The most compelling reason to drop weather and travel reporters (WTRs - or ‘witterers’) from radio programmes, and especially music based shows, is the overarching desire that overcomes presenters to include the WTRs as a part of the show, rather than as a contributor to it. This starts innocently enough, usually with some contrived and excruciating banter. The WTR, unused to having to respond speedily, live on air, will often fall back on a silly insult about the presenter’s stature or appearance. There is usually one of those forced, “HA HA HA!” laughs, and we go straight to a new entry in the chart from Lady Gaga.

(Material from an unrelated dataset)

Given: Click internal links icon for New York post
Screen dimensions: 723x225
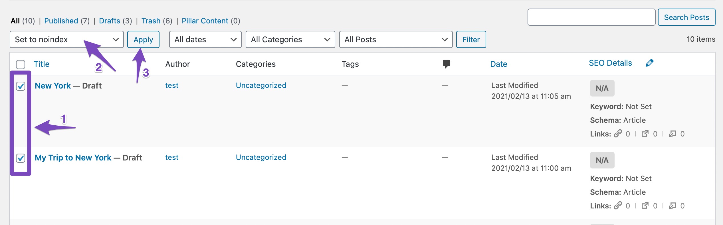Looking at the screenshot, I should tap(618, 134).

It doesn’t stop there. The WTR is useful to fill up a link or two, and the role increases to reading out some text messages, and they receive a surprise call from their mother on their birthday. It’s terrible, outdated, and squirm inducing. Generally, we can hear the underlying terror in the WTR’s voice, when they are asked anything away from their weather or traffic comfort zone. Set them free.

Will the controllers of all radio stations please drop the traffic and weather updates at once, as their usefulness is dangerously ill and out of date.

Thank you.

Terence Dackombe, October 2010

This week I have:

Been listening to Prefab Sprout’s wonderful “Let’s Change The World With Music”, and the traffic flowing ‘the other way’ on the M4.

Reading Stewart Copeland’s memoir “Strange Things Happen: A Life with The Police, Polo, and Pygmies” and wishing he had employed an editor.

Watching The Apprentice (don’t those applicants ever watch the show? “I turn everything I touch into sold!”), Seven Days, and, of course, X Factor, joining in with the public anguish about the fate of Gamu.